Roseanne answers a phone call and arranges for the caller to see a new stove for sale at her diner. She says she won it in a game show. The truth was that a company mistakenly delivered two stoves instead of one.
D.J. confronts his mom: “You were never on any game show.”
“I was too on a game show. And if you didn’t spend all your time down at that da- - church, you’d know that!” mom screams back.
Later, D.J. asks why Roseanne makes him lie about his age when they go to the movies. “...more money to give to charity,” she lies.
Finally, D.J. declares, “I don’t think Darlene and David should be having sex without being married.” Roseanne and Dan both refuse to address the issue. Darlene changes the subject by suggesting D.J. ask mom about the stove she’s stealing. Roseanne insists that the company “gave” it to her, and that it’s nothing to the “big company” which “screws little people” like her all the time.
Roseanne sells the stove and divides the money with her partners. Confronted by D.J. even as they divide the spoils, Roseanne screams at her child, “Get off my back!! Even God took a day off!!”
Simply put, the story is that of a young boy searching for a moral anchor. He raises the issues of lying, cheating, stealing, and illicit teen sex, and on every point his family ridicules, patronizes or openly attacks him for implying that there aren’t any standards of right and wrong. Such is the state of prime-time TV.

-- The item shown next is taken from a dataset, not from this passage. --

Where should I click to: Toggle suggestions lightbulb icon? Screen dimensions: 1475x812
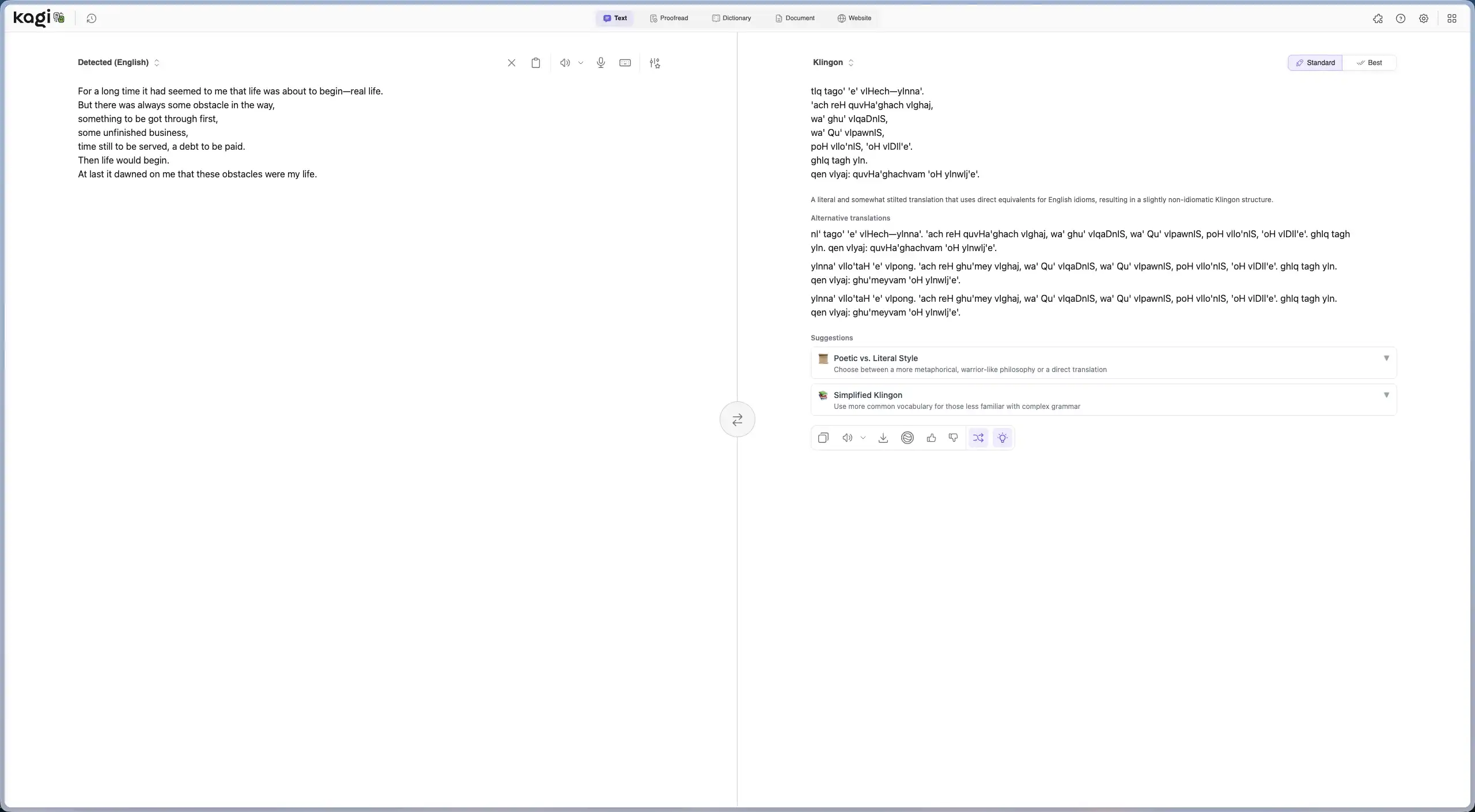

About 15 years ago, in Aspen, Colorado, I sat across a room from Steven Bochco (current producer of NYPD Blue). He was one of about 50 producers and advertisers who were meeting with myself and one other concerned activist discussing the impact of television on our society. I remember little else about that meeting except this: Mr. Bochco said he was going to push the limits of television as far as he could. He did not say he was going to create the most entertaining, beneficial, helpful programs that would contribute to a more moral and productive society. Rather his ambition was to push the limits of television as far as he could. I must confess that Mr. Bochco’s attitude tends to be the norm, rather than the exception, in Hollywood.
When prime-time TV depicts 88% of all sexual activity between people not married to each other, television makes lust more attractive than love. When children see 100,000 acts of violence by the time they graduate from high school, television has helped produce the impression that violence is a normal experience in life, and by implication that it is acceptable behavior.

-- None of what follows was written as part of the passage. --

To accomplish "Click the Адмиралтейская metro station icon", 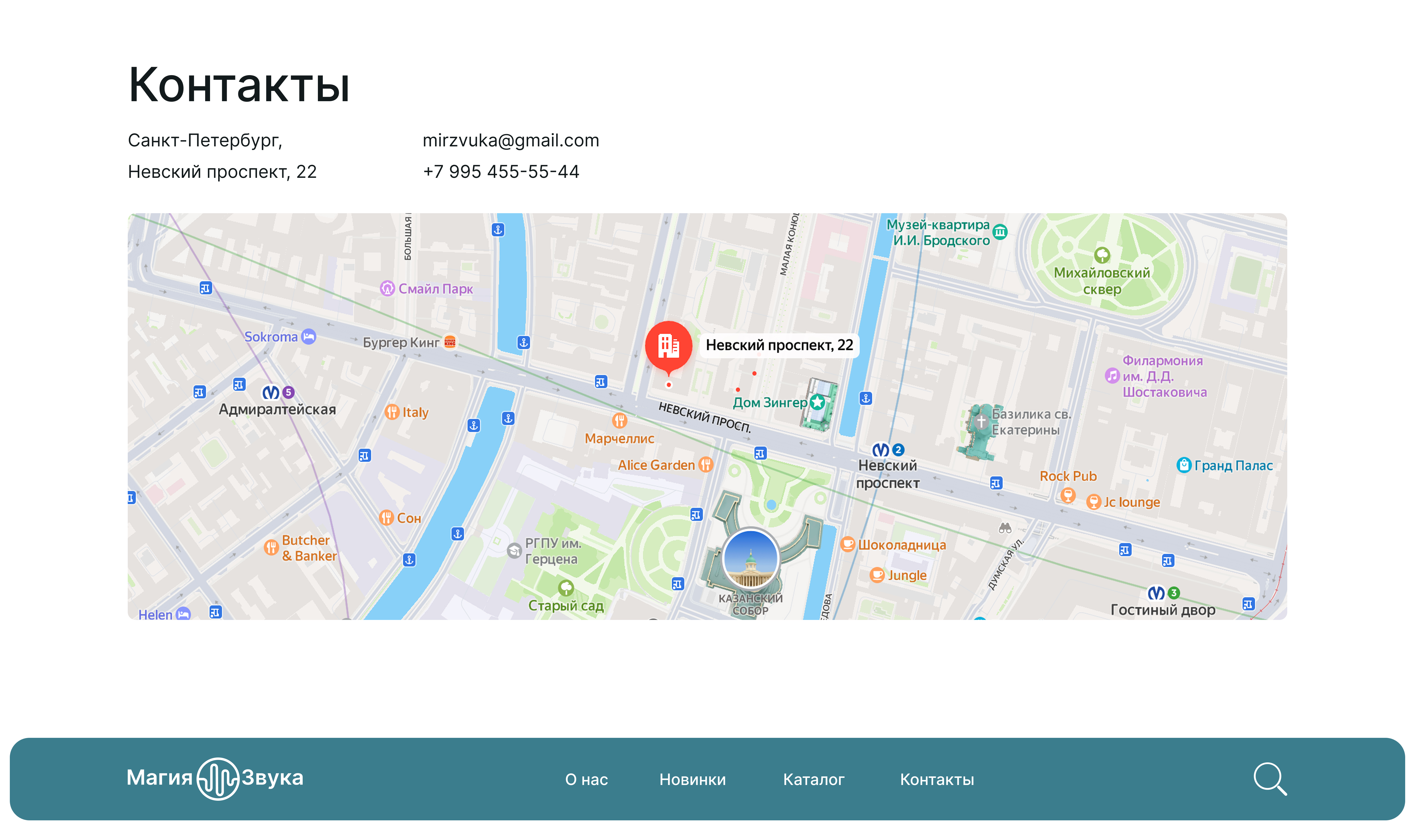I will [x=271, y=392].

The responsibility for the current treatment of religion and religious values on TV must be jointly shared by the TV industry and those in the organized religious communities, who by their silence have condoned this practice.
By including a realistic presentation of religion and religious values in its programming, television could help make ours a less violent and a more moral and stable society.
What do people of faith expect from prime-time television? Just fair play, that’s all.